حَدَّثَنَا حَيْوَةُ بْنُ شُرَيْحٍ حَدَّثَنَا بَقِيَّةُ حَدَّثَنَا بَحِيرُ بْنُ سَعْدٍ عَنْ خَالِدِ بْنِ مَعْدَانَ عَنْ كَثِيرِ بْنِ مُرَّةَ عَنْ عَمْرِو بْنِ عَبَسَةَ أَنَّهُ حَدَّثَهُمْ أَنَّ رَسُولَ اللَّهِ صَلَّى اللَّهُ عَلَيْهِ وَسَلَّمَ قَالَ مَنْ بَنَى لِلَّهِ مَسْجِدًا لِيُذْكَرَ اللَّهُ عَزَّ وَجَلَّ فِيهِ بَنَى اللَّهُ لَهُ بَيْتًا فِي الْجَنَّةِ وَمَنْ أَعْتَقَ نَفْسًا مُسْلِمَةً كَانَتْ فِدْيَتَهُ مِنْ جَهَنَّمَ وَمَنْ شَابَ شَيْبَةً فِي سَبِيلِ اللَّهِ عَزَّ وَجَلَّ كَانَتْ لَهُ نُورًا يَوْمَ الْقِيَامَةِ

Barangsiapa yg membangun Masjid karena Allah, dgn tujuan agar Allah senantiasa disebut nama-Nya, maka Allah akan membangunkan baginya rumah di surga. Dan barangsiapa yg memerdekakan satu orang budak wanita muslimah, maka wanita itu akan menjadi tebusannya dari api neraka. Dan siapa yg sehelai rambutnya beruban di jalan Allah 'azza wajalla, maka sehelai rambut itu akan menjadi cahaya baginya kelak pada hari kiamat. [HR. Ahmad No.18623].

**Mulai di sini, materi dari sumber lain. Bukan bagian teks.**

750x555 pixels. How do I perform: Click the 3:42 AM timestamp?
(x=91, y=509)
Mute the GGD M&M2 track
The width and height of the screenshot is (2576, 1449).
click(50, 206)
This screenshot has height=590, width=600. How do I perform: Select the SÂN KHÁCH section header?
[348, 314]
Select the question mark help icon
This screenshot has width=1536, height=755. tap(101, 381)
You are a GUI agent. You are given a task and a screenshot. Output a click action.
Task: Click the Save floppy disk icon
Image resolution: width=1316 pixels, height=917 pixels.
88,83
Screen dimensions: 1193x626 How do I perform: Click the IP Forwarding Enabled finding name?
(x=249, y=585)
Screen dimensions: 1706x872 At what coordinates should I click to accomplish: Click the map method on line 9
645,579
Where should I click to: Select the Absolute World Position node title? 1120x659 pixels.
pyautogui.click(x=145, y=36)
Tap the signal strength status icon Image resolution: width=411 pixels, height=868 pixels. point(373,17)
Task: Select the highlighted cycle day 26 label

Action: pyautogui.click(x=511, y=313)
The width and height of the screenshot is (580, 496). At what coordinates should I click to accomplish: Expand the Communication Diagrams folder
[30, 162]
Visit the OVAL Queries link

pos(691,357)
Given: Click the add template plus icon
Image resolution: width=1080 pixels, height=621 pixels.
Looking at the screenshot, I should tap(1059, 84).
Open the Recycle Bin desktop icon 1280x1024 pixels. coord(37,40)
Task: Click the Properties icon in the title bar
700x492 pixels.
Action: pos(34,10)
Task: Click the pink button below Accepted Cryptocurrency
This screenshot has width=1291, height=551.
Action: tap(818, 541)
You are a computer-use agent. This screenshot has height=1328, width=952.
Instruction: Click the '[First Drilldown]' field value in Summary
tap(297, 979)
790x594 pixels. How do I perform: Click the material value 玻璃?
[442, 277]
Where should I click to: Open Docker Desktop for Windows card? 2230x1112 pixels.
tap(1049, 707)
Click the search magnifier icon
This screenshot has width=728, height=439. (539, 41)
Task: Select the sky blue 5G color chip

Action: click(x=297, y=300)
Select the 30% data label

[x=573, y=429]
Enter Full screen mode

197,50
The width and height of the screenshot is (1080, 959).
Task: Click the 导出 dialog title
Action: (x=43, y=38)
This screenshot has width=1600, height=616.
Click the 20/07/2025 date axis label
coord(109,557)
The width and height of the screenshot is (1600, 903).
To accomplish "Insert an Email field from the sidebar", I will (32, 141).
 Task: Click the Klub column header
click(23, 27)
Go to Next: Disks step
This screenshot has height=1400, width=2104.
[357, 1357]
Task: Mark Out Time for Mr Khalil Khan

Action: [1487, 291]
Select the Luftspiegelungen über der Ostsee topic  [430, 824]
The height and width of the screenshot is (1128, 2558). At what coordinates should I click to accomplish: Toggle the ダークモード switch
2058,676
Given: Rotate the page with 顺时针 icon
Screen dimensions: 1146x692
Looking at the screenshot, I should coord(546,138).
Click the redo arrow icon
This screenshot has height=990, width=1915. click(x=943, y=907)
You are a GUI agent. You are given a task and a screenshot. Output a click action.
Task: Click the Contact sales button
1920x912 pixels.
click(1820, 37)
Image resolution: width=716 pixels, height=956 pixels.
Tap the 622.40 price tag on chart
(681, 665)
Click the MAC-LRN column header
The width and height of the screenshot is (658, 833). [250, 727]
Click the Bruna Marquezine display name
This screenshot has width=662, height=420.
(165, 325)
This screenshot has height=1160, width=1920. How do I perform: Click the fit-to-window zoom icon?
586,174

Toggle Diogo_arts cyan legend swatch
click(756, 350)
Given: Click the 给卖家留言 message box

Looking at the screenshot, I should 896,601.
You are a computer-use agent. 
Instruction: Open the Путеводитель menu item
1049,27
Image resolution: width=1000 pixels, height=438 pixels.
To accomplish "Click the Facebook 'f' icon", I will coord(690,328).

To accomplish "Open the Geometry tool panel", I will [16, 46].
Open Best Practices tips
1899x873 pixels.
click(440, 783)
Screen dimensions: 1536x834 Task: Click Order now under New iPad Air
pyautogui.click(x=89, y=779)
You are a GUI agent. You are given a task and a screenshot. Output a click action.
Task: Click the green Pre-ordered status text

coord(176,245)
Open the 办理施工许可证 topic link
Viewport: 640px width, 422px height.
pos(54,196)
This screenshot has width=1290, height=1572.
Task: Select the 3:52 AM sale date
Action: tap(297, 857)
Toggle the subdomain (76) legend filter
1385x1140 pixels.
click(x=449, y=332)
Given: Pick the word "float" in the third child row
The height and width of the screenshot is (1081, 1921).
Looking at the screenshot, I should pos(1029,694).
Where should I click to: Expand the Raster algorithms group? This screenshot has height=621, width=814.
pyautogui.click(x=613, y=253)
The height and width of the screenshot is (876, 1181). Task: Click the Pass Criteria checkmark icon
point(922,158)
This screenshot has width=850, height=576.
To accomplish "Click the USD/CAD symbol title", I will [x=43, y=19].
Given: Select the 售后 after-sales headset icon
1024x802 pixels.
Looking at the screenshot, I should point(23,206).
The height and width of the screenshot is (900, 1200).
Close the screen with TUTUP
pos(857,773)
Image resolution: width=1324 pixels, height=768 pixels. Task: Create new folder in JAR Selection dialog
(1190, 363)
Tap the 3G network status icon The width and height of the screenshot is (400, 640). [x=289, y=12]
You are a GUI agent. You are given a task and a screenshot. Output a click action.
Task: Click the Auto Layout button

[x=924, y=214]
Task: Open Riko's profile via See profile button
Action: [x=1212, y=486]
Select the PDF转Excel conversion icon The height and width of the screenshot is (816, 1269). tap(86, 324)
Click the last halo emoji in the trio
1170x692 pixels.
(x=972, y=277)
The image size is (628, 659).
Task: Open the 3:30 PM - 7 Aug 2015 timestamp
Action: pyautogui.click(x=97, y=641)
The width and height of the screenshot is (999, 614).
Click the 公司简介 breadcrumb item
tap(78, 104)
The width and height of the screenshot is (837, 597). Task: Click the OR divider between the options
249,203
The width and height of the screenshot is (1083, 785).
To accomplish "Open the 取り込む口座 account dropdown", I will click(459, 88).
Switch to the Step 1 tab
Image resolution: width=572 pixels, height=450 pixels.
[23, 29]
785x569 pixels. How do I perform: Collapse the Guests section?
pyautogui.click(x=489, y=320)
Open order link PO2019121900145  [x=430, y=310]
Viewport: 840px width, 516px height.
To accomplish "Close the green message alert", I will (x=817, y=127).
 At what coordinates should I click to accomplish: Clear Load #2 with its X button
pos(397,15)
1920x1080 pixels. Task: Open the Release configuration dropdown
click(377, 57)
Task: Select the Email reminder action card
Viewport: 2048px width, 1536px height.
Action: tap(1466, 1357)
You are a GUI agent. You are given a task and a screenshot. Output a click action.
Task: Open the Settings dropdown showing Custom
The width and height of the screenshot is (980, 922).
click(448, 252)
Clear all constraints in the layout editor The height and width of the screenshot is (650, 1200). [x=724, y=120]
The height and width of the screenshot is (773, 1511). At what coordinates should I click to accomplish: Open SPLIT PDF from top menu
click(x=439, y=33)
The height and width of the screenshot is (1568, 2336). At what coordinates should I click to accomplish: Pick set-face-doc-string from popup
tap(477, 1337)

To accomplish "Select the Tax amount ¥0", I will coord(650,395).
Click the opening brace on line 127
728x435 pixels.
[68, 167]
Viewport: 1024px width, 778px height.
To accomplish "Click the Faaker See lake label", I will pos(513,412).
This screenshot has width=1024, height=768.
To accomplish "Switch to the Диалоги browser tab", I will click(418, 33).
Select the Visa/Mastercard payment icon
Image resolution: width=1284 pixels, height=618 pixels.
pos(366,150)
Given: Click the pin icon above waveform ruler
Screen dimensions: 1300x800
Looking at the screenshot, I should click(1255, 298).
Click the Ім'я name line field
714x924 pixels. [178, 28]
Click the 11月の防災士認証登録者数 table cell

Hadits Ahmad No.18623 Secara Lengkap

[[[Telah menceritakan kepada kami [Haiwah bin Syuraih] Telah menceritakan kepada kami [Baqiyyah] Telah menceritakan kepada kami [Bahirah bin Sa'd] dari [Khalid bin Ma'dan] dari [Katsir bin Murrah] dari [Amru bin 'Abasah] bahwa ia telah menceritakan kepada mereka, bahwa Rasulullah shallallahu 'alaihi wasallam bersabda: "Barangsiapa yang membangun Masjid karena Allah, dengan tujuan agar Allah senantiasa disebut nama-Nya, maka Allah akan membangunkan baginya rumah di surga. Dan barangsiapa yang memerdekakan satu orang budak wanita muslimah, maka wanita itu akan menjadi tebusannya dari api neraka. Dan siapa yang sehelai rambutnya beruban di jalan Allah 'azza wajalla, maka sehelai rambut itu akan menjadi cahaya baginya kelak pada hari kiamat."]]]

Hadits Ahmad 18624

حَدَّثَنَا أَبُو الْمُغِيرَةِ قَالَ ثَنَا حَرِيزٌ حَدَّثَنَا سُلَيْمُ بْنُ عَامِرٍ حَدِيثَ شُرَحْبِيلَ بْنِ السِّمْطِ حِينَ قَالَ لِعَمْرِو بْنِ عَبَسَةَ حَدِّثْنَا حَدِيثًا لَيْسَ فِيهِ تَزَيُّدٌ وَلَا نُقْصَانٌ فَقَالَ عَمْرٌو سَمِعْتُ رَسُولَ اللَّهِ صَلَّى اللَّهُ عَلَيْهِ وَسَلَّمَ يَقُولُ مَنْ أَعْتَقَ رَقَبَةً مُسْلِمَةً كَانَتْ فِكَاكَهُ مِنْ النَّارِ عُضْوًا بِعُضْوٍ

Barangsiapa yg memerdekakan satu orang budak wanita muslimah, maka setiap dari anggota tubuh wanita itu akan menjadi tebusannya dari api neraka. [HR. Ahmad No.18624].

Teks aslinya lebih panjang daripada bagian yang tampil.